Sinn Féin is meeting today with a new commission set up to monitor the IRA’s ceasefire.

Sinn Féin is meeting today with a new commission set up to monitor the IRA’s ceasefire.

After Sinn Féin warning it was unlikely to meet with the Independent Monitoring Commission, both sides are due to sit down for talks in Belfast.

But a party spokesman insisted it would use the meeting to explain its opposition to the body, which he claimed was set up outside the terms of the Good Friday Agreement.

The IMC was criticised last week by senior Sinn Féin member Alex Maskey.

He was part of today’s delegation, which also included Sinn Féin Assembly Group leader Conor Murphy.

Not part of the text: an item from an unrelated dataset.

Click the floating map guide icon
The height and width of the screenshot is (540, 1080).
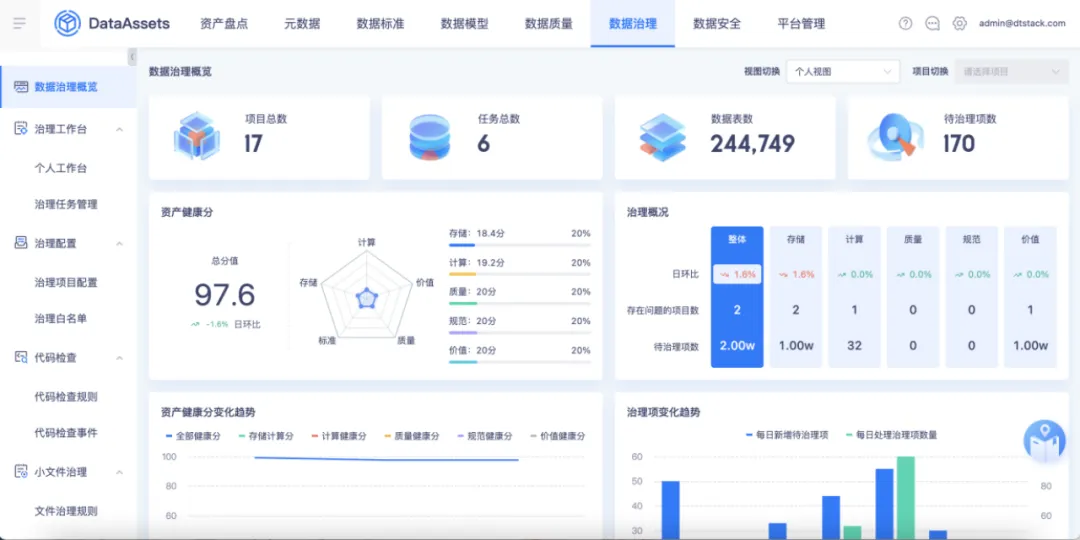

A spokesman said: “We will put very politely to the commission today why we are opposed to it and will not work with it.”

The four-member commission was set up by the British and Irish governments last year amid unionist concerns about Sinn Féin serving in government while the IRA remained active.

The commission is also due to meet Northern Ireland’s largest party after last November’s Assembly election, Ian Paisley’s Democratic Unionists.

Sinn Féin has been fiercely critical of the IMC and the British and Irish governments, claiming the commission is outside the terms of the Good Friday Agreement.

Mr Maskey argued last week that the commission would be a magnet for complaints from those seeking to undermine the Good Friday Agreement.

The commission’s members are former Northern Ireland Speaker Lord Alderdice; retired Irish civil servant Joe Brosnan; John Grieve, who headed Metropolitan Police’s anti-terrorist unit; and Richard Kerr, a former deputy director of the CIA in the United States.